La Grande Catherine a
fait l’objet de nombreuses biographies, signées par exemple Henri Troyat ou
Hélène Carrère d’Encausse. Le personnage est assez curieux pour nourrir aussi
des fictions. En voici une d’Andreï Makine, Une femme aimée, où les aspects historiques – sa vie de 1729 à 1796 – sont
revus à la lumière de notre temps. Ou plus précisément des deux époques
auxquelles Oleg Erdmann, héros imaginaire, travaille à des films sur Catherine
II.
La première fois, il a
tout lu et tenté de transposer avec honnêteté la vie de cette femme, en
contournant le joug de la censure qui régnait en URSS. Le tournage se fait au
début des années 1980 et coïncide avec la mort de Leonid Brejnev. La seconde,
il cède à l’amicale pression de Jourbine, devenu riche dans la Russie des
oligarques, et accepte de diriger un feuilleton dont l’appétit sexuel de
Catherine est le principal ressort.
Oleg est fasciné par
Catherine, comme il le sera par les deux actrices qui jouent son rôle à des
âges différents dans le premier film. Il cherche à lui rendre justice, râle
quand la légende masque la vérité. Il est plus que fasciné, en réalité :
obsédé. Amoureux, peut-être.
Les faits historiques
sont là. Mais ils passent au second plan derrière la fièvre qui anime Oleg. Car
l’Histoire n’est, au fond, qu’« une
farce sanglante aux infinis rebondissements ». Tandis que trouver,
dans les moments les moins connus de son existence, la vérité d’une femme,
voilà une entreprise d’une tout autre envergure. Eva, la deuxième interprète de
Catherine, partage le point de vue d’Oleg et l’exprime plus clairement que lui
en détaillant tout ce qui la frappe chez une femme aux facettes
contradictoires : une féministe, une autocrate, son écurie d’amants…

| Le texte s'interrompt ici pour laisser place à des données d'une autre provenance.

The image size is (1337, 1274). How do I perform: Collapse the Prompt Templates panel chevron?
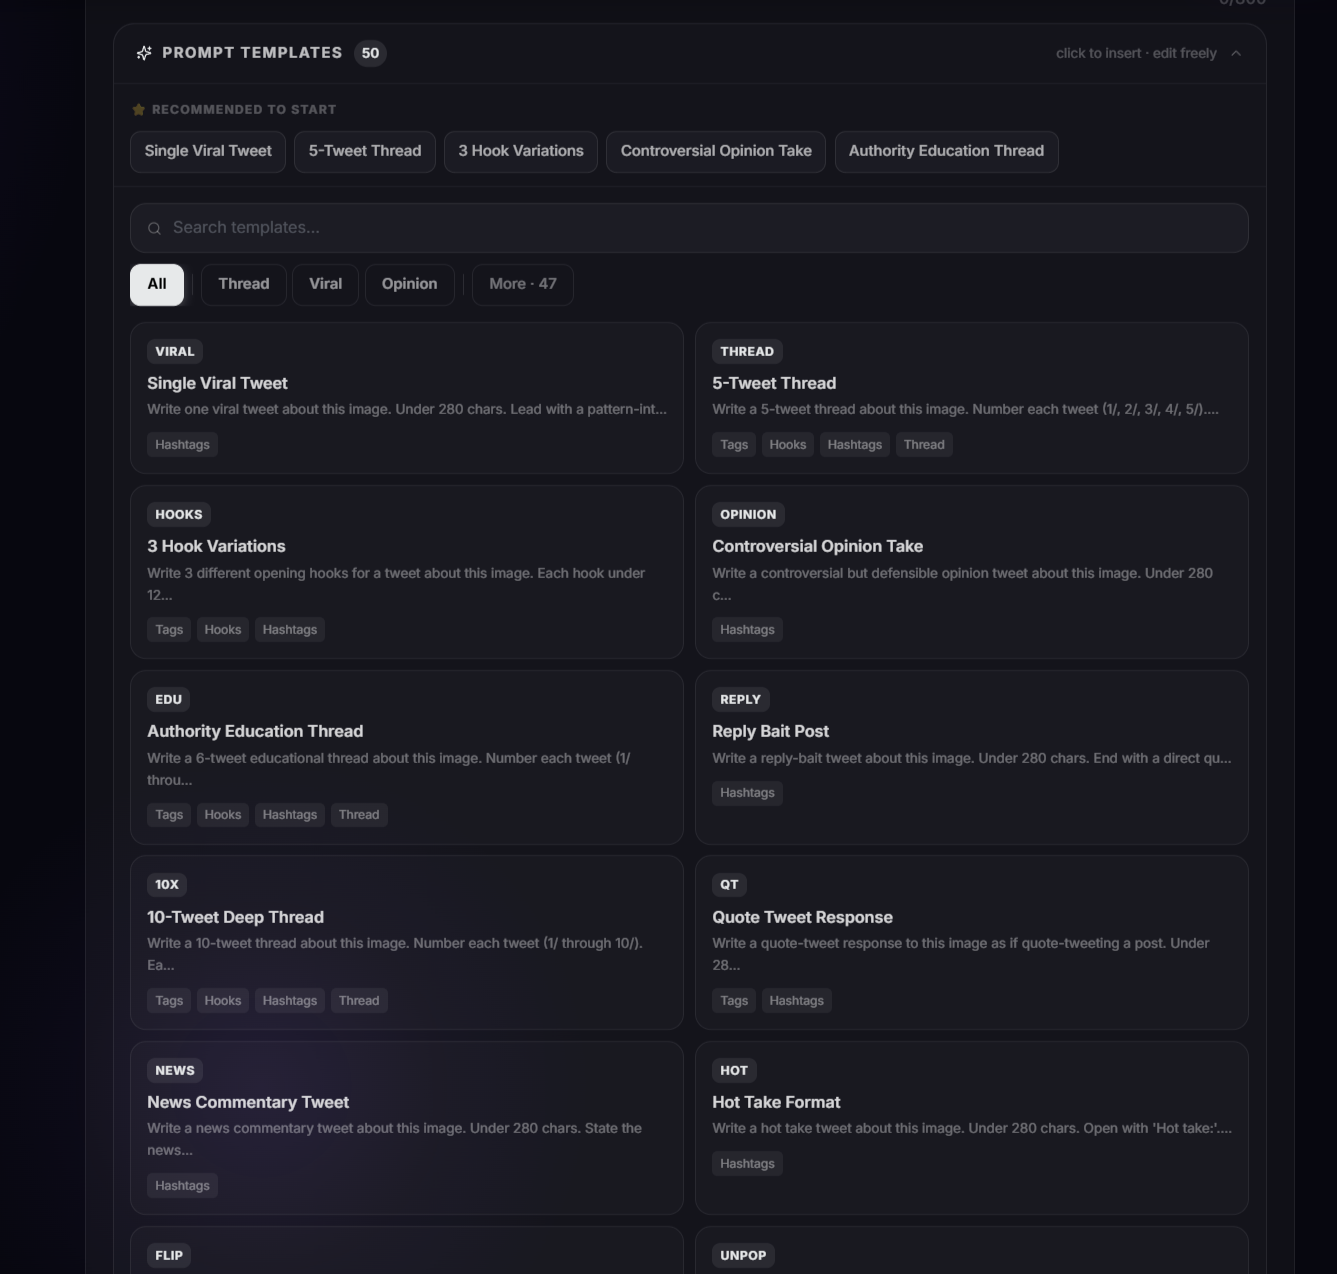[1236, 53]
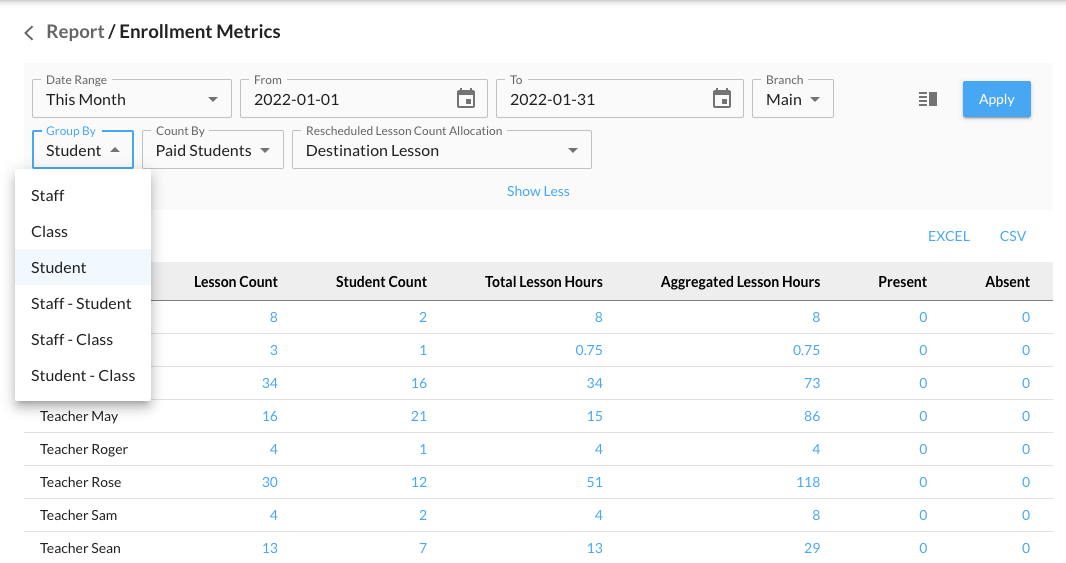Click the column layout icon beside Apply
Screen dimensions: 1066x563
(927, 99)
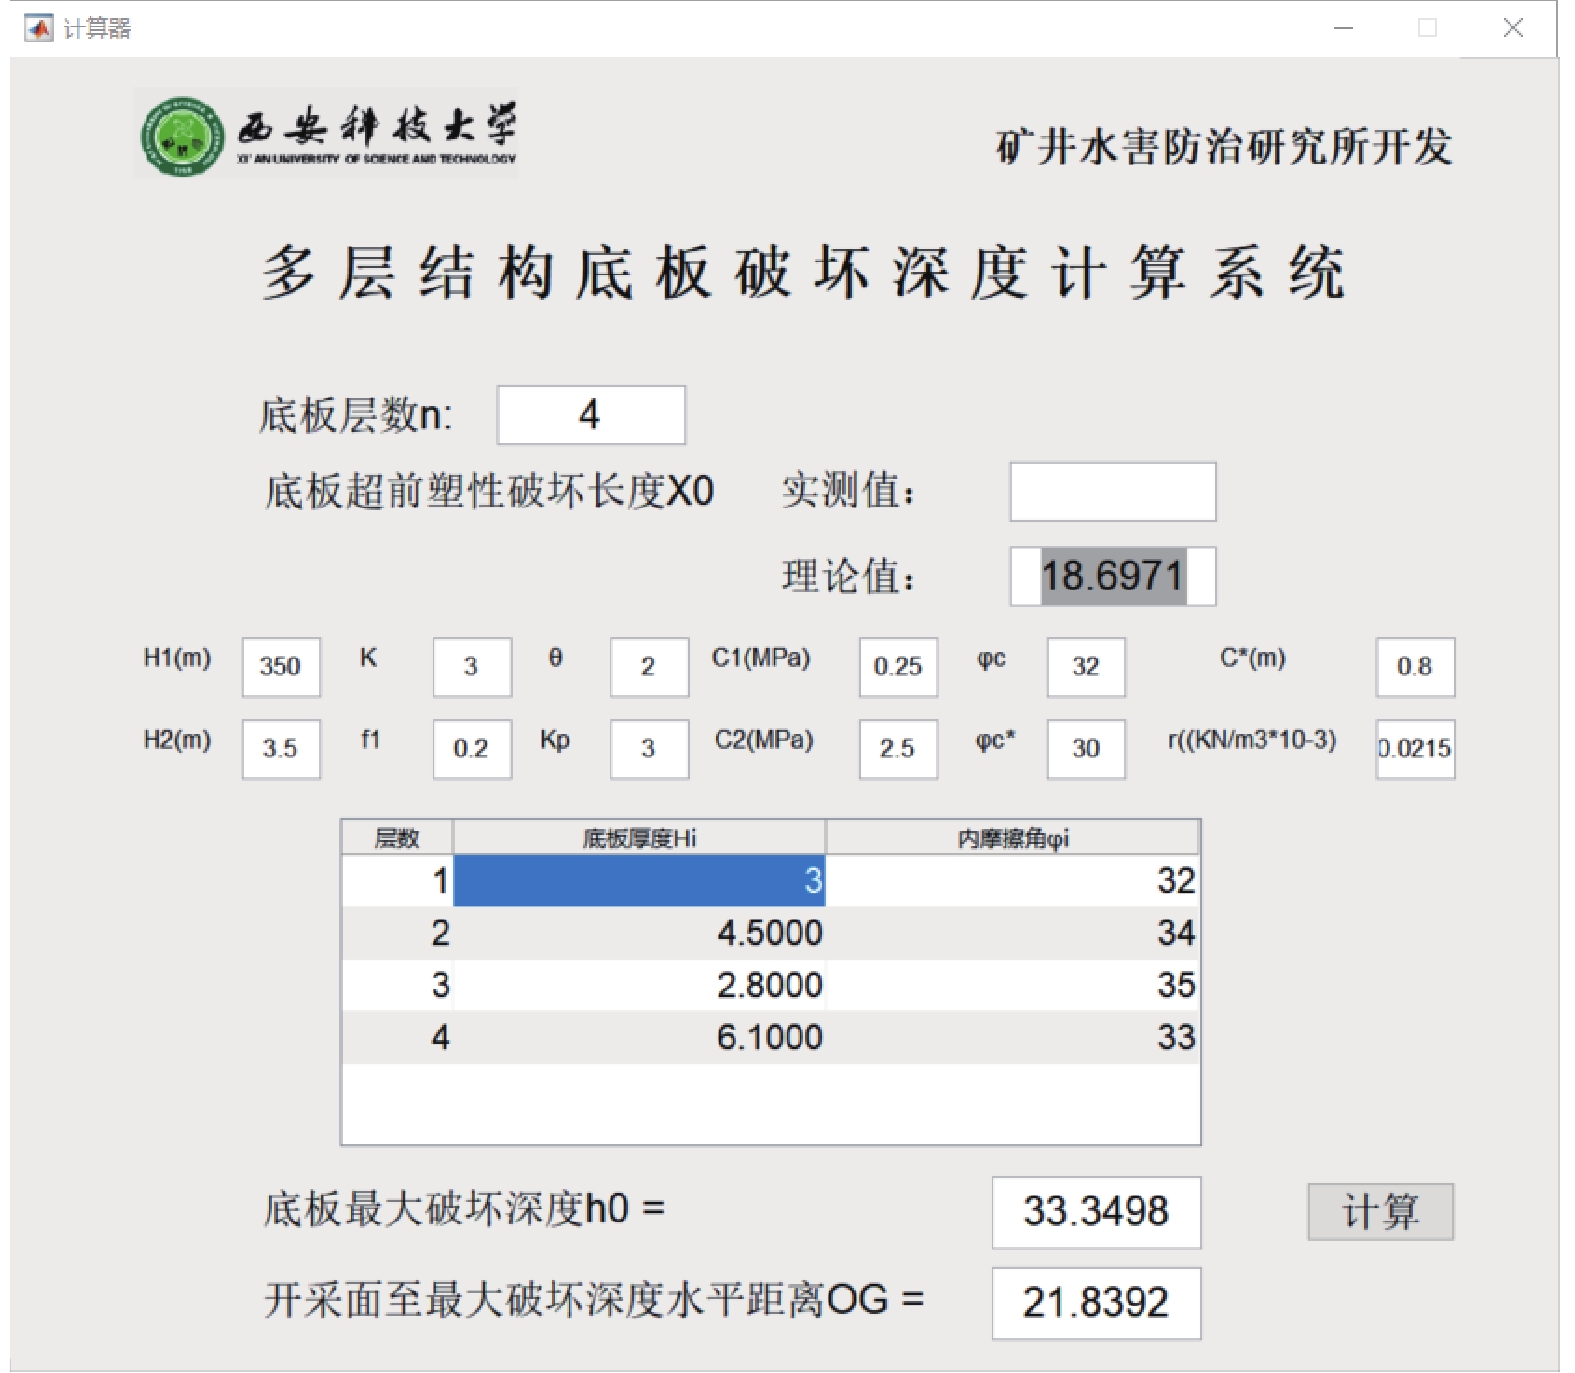The image size is (1575, 1373).
Task: Click the empty 实测值 input box
Action: [x=1112, y=492]
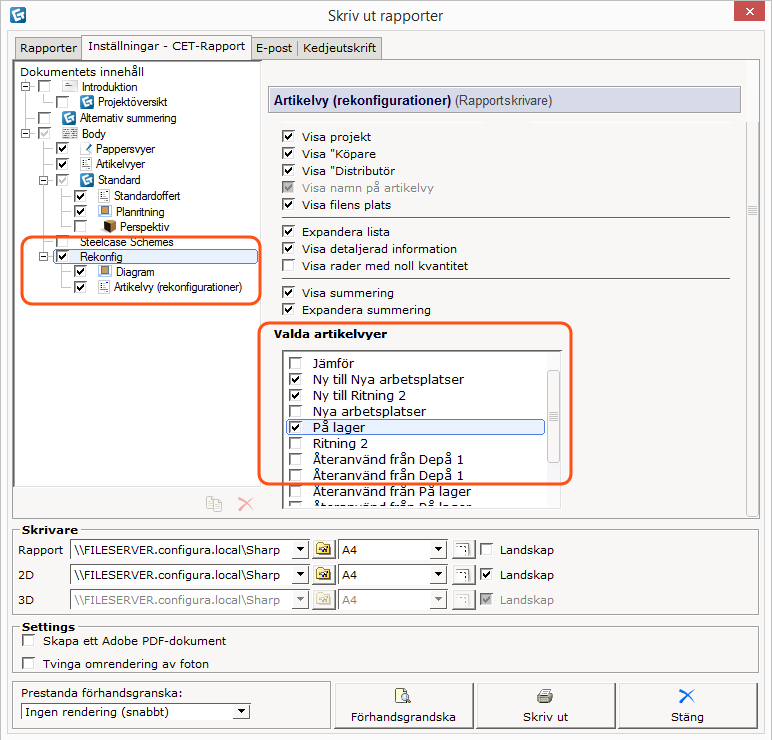Enable Skapa ett Adobe PDF-dokument
Viewport: 772px width, 740px height.
(x=29, y=641)
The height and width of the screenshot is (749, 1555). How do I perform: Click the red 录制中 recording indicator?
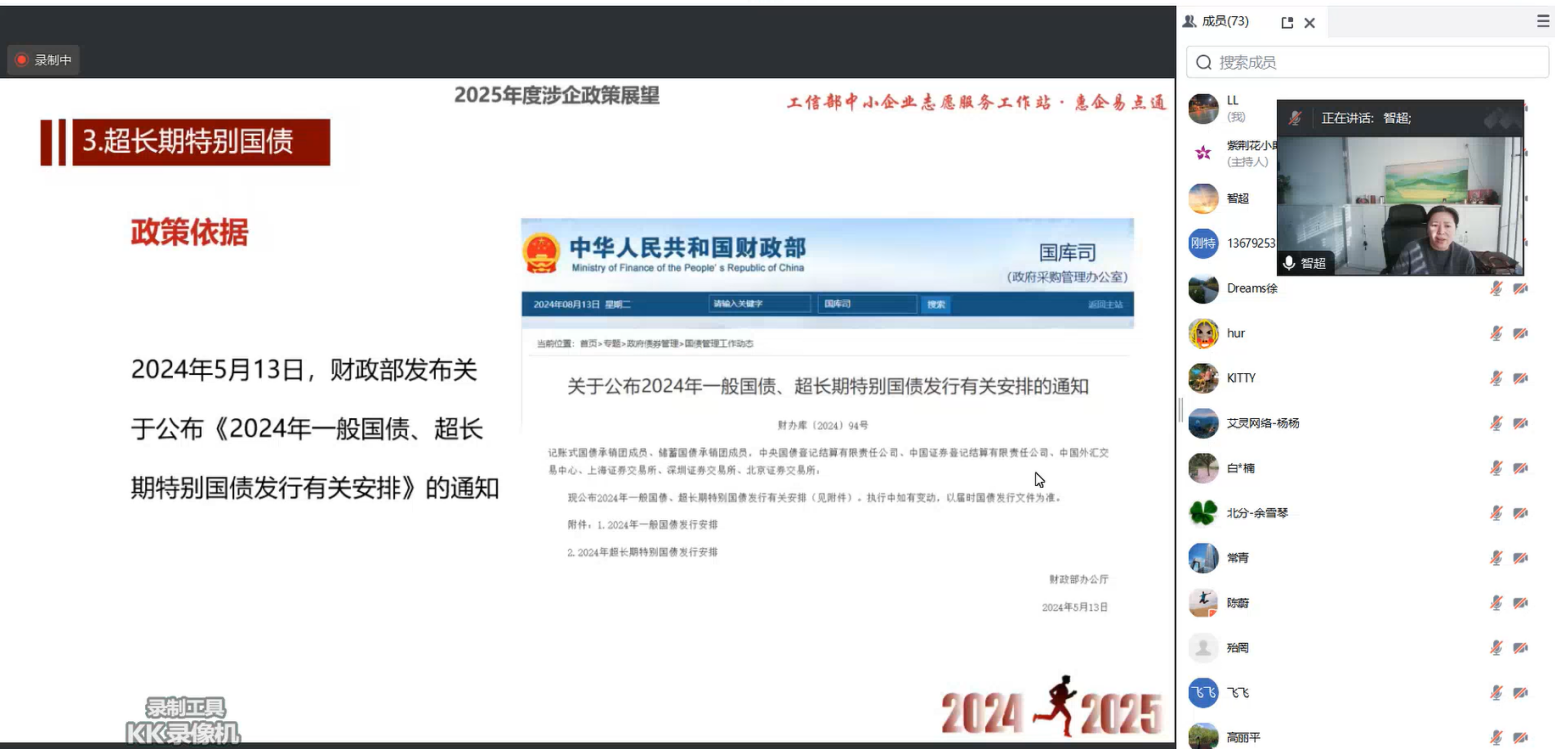[x=43, y=60]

Catherine le Grand, comme l’appelait le prince de
Ligne, un de ses nombreux grands contemporains (avec Diderot, Voltaire, etc.),
souffrait, imagine volontiers Oleg, de n’avoir pas été aimée. Paradoxe d’une
femme aux amants multiples : ceux-ci, en entrant dans son lit, ou plutôt
dans l’alcôve contiguë à la pièce où elle recevait officiellement, prenaient
aussitôt le goût du pouvoir ou des richesses. D’autant qu’elle distribuait
généreusement l’un comme les autres.
Ils étaient tous pareils.
Sauf un : Lanskoï, mort après quatre ans d’un véritable amour qui, pour la
seule fois de son existence, aurait pu entraîner Catherine à quitter son pays
pour connaître, loin du pouvoir, quelque chose qui aurait ressemblé au bonheur.
Du moins Oleg l’imagine-t-il, conforté dans son hypothèse par les recherches
d’un historien numismate selon lequel Lanskoï aurait, en faisant pour Catherine
l’inventaire de sa collection de monnaies, surtout réuni les pièces venant
d’autres pays que la Russie. Les pièces russes auraient trahis les amants dans
leur fuite.
Catherine réelle, Catherine rêvée, laquelle
choisir ? Makine n’a pas choisi : elles coexistent dans le passé et
dans le présent. Cela donne un formidable personnage.